Continue the passage on what America could achieve "if we thought it was important enough," picking up after its last sentence.

Quoted passage:
((

When we think something’s important enough, there’s no such thing as too hard, not in America.
If we thought public education was important enough, we would make every school a palace, every teacher the highest-paid superstar in his or her community, and it all would be absolutely free to every child who wanted to learn. If we thought it was important enough.
If we thought universal health care was important enough, we would make every doctor a federal employee, cut the insurance companies out of business and build hospitals that could serve every person for every illness imaginable, for absolutely no cost to them. If we thought it was important enough.
If we thought rebuilding New Orleans was important enough, we would make the Gulf Coast a second New Deal and mobilize the nation behind the idea that we take care of one another in America, that we show the world of which we’re so afraid right now what they truly have to fear from us. Our endless determination to rebuild and rebuild and rebuild until nothing can knock us down ever again. If we thought it was important enough.

))

Given material:
((

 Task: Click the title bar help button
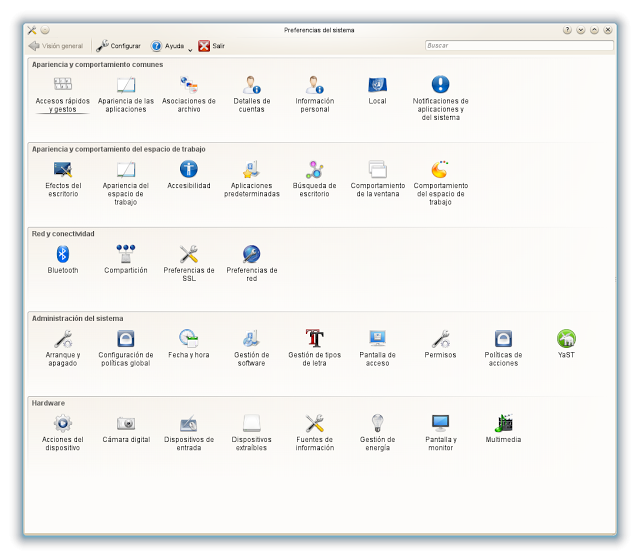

))

Response to the exercise:
We wouldn’t talk, as we do now, about New Orleans deserving what it got because its people are poor. We wouldn’t talk, as we do now, about health care being a waste of money because people make themselves sick with poor behavior and choices. We wouldn’t talk, as we do now, about public education not needing money “thrown at” the problem because some kids just don’t want to learn.
We’d move. We’d mobilize. We’d find the money, even if it cost, as the war in Iraq does, thousands of dollars a minute.
We’d do what needed to be done to solve the problem, if we thought it was important enough.